[Recorded data]
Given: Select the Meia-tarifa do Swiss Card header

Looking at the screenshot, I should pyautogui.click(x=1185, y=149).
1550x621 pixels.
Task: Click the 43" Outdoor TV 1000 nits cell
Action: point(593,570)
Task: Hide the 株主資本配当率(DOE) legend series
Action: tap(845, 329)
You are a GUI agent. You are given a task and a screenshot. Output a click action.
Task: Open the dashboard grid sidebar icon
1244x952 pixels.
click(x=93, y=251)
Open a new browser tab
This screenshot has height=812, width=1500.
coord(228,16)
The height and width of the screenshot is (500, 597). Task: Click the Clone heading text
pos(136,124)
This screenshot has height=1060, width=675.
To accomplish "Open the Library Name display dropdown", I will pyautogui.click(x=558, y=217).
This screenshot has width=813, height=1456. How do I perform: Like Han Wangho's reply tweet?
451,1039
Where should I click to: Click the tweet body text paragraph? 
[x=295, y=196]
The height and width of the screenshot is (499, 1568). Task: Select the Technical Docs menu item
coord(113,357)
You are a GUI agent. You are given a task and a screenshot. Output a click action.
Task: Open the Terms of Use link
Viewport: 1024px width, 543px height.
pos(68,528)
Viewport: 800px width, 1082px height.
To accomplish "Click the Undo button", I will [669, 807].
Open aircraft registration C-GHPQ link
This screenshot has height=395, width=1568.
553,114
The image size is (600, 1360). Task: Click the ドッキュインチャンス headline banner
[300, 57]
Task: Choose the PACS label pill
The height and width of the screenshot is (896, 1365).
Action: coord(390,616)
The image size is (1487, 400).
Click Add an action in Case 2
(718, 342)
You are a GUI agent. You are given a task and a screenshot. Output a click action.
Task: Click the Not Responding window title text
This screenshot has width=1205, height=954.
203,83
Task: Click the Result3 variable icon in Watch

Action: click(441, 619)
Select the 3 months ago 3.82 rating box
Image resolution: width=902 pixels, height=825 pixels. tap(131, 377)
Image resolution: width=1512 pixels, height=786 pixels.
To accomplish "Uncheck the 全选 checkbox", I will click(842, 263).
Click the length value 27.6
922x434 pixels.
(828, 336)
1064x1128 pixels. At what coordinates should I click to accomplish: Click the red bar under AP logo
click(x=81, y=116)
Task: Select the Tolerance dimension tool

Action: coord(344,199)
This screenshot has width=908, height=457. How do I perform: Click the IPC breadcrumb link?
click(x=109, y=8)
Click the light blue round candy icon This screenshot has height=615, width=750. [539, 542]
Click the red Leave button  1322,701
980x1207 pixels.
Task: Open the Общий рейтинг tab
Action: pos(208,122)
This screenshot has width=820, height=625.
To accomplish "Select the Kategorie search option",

What you have to do
No line before the one with "Click the light" belongs in the answer; copy that line and the rest of the records exactly.

Expected answer
Click the light blue round candy icon This screenshot has height=615, width=750. [539, 542]
Click the red Leave button  1322,701
980x1207 pixels.
Task: Open the Общий рейтинг tab
Action: pos(208,122)
This screenshot has width=820, height=625.
To accomplish "Select the Kategorie search option",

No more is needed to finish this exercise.